The activation of jamming is in no way intended to be limited to the parameters or the stares of the parameters defined in the truth table. Other functions may provide parameters to the controller 730 and be utilized to determine when jamming should occur. For example, the system 700 may include an override switch that enables a driver to override the jamming. The jamming may be initiated if the vehicles windshield washers are on or the speed with which the car must be traveling above to disable jamming may be increased if the windshield wipers are on. The system many utilize the vehicle being in gear in place of the speed of the vehicle. The system may require that the vehicle has it hazards on in order to disable the jammer (or may disable the jammer if the hazards are on). One skilled in the art would recognize that the parameters that may be used and the application of the parameters that can be used to control the jamming is extensive.

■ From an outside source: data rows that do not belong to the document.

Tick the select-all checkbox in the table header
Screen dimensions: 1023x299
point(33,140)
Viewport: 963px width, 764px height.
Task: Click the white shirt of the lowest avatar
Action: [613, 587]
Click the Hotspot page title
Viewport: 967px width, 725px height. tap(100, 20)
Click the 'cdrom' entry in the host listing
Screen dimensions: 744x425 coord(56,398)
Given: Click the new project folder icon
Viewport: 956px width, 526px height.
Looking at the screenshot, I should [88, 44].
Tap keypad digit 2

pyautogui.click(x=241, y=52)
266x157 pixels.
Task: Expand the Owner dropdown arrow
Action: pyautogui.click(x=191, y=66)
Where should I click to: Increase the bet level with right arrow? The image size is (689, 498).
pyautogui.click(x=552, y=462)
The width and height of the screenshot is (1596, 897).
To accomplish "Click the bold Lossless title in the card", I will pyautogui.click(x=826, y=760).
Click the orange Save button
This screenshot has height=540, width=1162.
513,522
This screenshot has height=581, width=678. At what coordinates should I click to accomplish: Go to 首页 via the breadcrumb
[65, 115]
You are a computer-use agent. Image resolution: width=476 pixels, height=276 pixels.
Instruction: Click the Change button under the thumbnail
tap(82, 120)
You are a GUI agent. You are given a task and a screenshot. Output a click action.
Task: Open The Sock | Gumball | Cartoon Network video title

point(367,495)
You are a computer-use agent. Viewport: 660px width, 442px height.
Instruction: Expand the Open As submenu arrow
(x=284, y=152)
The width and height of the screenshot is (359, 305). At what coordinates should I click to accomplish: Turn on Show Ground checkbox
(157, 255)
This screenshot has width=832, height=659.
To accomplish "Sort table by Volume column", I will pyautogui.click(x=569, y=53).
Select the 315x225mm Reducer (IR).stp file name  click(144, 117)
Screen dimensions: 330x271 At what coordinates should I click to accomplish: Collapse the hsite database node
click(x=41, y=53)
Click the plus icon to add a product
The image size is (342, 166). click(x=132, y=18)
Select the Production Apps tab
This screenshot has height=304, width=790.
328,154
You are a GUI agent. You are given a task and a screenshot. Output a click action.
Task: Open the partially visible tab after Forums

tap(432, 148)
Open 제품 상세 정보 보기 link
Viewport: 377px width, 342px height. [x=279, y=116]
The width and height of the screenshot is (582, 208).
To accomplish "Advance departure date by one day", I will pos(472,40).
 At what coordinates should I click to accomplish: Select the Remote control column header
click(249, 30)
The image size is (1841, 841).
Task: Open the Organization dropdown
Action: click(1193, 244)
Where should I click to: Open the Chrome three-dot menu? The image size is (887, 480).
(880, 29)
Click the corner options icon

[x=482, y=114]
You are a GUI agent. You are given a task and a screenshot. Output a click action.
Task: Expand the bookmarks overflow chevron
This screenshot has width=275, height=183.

Although the disclosure has been illustrated by reference to specific embodiments, it will be apparent that the disclosure is not limited thereto as various changes and modifications may be made thereto without departing from the scope. Reference to “one embodiment” or “an embodiment” means that a particular feature, structure or characteristic described therein is included in at least one embodiment. Thus, the appearances of the phrase “in one embodiment” or “in an embodiment” appearing in various places throughout the specification are not necessarily all referring to the same embodiment.

The various embodiments are intended to be protected broadly within the spirit and scope of the appended claims.

Claims

1. A cellular device jammer integrated with a vehicle, comprising

a jamming signal generator to generate jamming signals for defined frequency ranges associated with regional cellular communications; and

a narrow beam antenna associated with the defined frequency ranges and directing a beam at an operator of the vehicle, to receive RF communications initiated from location of the operator and to transmit the jamming signal to the location.

2. The jammer of claim 1, wherein the beam is focused specifically to reduce external interference and concentrate radiated energy on the location and narrow receive pattern to reduce pick-up of RF signals outside the location.

3. The jammer of claim 1, wherein the antenna has a thin profile.

4. The jammer of claim 1, wherein the antenna is a patch antenna.

5. The jammer of claim 1, wherein the antenna is a spiral antenna.

6. The jammer of claim 1, wherein the jamming signal generator includes a VCO for each defined frequency range to generate the jamming signal.

7. The jammer of claim 6, wherein the jamming signal generator further includes a modulator to modulate the jamming signal across the frequency range.

8. The jammer of claim 1, further comprising a controller to determine when to activate the jamming signal generator.

9. The jammer of claim 8, wherein the controller is to switch the antenna between transmit and receive mode.

10. The jammer of claim 1, wherein power is provided by the vehicle.

11. The jammer of claim 1, wherein application of power to the jammer is controlled by ignition state of the vehicle.

12. The jammer of claim 1, further comprising a Bluetooth detector.

13. The jammer of claim 1, further comprising a vehicle speed detector.

14. The jammer of claim 1, further comprising a communication detector.

15. The jammer of claim 8, wherein the controller makes a determination based on various parameters provided thereto.

16. the jammer of claim 15, wherein the parameters include vehicles speed, Bluetooth synchronization, and cellular communication detection.

17. The jammer of claim 1, wherein the vehicle includes automobiles, school and public transportation buses, fleet vehicles, cargo carriers, trains, boats or anywhere humans are susceptible to distracted motor vehicle operation due to any type of cellular communications.